Running malwarebytes and Super and the same time _could_ cause problems because MWBAM will find the same stuff Super does, but Super finds stuff MWBAM doesn't find. I'm not sure if there would be a conflict. I think if both scanners pick up the same thing I would just delete the file that shows up in one scanner.


----------



## G25r8cer

Super did catch a ton of cookies that mbam didn't. 

I disabled defender/Mse now. 

Thinking I will disable super and just run it on command once a week or so. Mbam seems to catch most of it.

Also thinking I should allow Ccleaner to clear all cookies. I run it a few times a week.

I am pretty good about keeping my pc clean. Just trying to find the best combo here. As I realized Mse doesn't do much ... Once I installed mbam a few weeks ago.

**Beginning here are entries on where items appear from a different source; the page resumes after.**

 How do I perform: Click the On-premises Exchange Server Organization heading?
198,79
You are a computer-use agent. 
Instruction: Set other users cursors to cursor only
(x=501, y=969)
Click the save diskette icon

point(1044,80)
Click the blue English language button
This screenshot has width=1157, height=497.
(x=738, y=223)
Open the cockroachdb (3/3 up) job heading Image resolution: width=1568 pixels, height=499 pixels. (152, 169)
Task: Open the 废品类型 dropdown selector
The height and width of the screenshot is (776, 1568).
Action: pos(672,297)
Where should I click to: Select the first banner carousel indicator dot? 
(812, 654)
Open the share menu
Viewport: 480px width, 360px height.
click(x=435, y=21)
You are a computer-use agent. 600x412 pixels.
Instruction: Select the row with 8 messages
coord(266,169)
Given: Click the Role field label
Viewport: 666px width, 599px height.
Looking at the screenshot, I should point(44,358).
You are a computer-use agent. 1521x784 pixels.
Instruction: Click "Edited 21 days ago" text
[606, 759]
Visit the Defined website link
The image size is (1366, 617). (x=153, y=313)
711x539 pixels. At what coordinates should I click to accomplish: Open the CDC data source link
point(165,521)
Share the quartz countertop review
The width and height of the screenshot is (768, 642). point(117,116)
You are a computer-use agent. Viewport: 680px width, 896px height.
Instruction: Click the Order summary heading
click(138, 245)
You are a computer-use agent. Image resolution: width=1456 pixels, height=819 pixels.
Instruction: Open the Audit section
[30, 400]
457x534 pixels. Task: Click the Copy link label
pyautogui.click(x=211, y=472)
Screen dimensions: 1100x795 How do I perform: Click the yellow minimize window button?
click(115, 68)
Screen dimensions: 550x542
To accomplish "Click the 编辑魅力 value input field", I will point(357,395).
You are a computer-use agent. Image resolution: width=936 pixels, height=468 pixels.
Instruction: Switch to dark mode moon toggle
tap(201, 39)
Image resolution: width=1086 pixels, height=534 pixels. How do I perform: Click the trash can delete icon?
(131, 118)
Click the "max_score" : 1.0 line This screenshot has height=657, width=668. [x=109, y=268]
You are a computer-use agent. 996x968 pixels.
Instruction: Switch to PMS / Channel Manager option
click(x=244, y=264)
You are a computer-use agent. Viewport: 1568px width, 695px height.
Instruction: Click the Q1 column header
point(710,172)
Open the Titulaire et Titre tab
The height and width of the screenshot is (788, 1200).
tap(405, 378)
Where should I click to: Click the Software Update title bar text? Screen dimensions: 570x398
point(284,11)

Since purchasing my WD nas a month or so ago my host has seen a ton more activity so this doesn't surprise me.


----------



## Agent Smith

In addition to Ccleaner use System Ninja. 

What do you mean by host? Are you hosting a website or just have a port open? You could try a port like 24567 or something higher.


----------



## johnb35

let me just point out here that Superantispyware is set to scan cookies as where malwarebytes doesn't.  So thats why superantispyware finds more stuff then malwarebytes does.  And you can always delete all your cookies either by using ccleaner or can do it also by using internet options.  I only recommend using superantispyware when other scanners won't remove something, which is hardly ever.


----------



## G25r8cer

Alright got it. So I will disable super from starting with windows and just run it manually on occasion.

Should mbam by itself be enough protection?

John: what kind of protection do u run?


----------



## johnb35

Avast and malwarebytes.  Very seldom do I run them, but I know how to surf the Web safely.  I also use the WOT(Web of trust) addon.  Every now and then avast blocks a bad website.  

If you have malwarebytes pro then that should be good all by itself.  Another program to have might be malwarebytes exploit protection.  I'm hearing increasingly good things about it.  I will be checking it out myself.


----------



## G25r8cer

I checked out mbam exploit and I am not a big fan. It's a resource hog compared to mbam and is too intrusive for my liking. But then again I guess that's the point. Just not my cup of tea. 

I am also trying out Paragon Hard disk manager to backup my drive and the GF's laptop drive to my external (not the nas). 

Can anyone recommend a better hard disk backup option?

Paragon is pretty feature packed. I think it would be hard to beat but, I could be wrong in my research


----------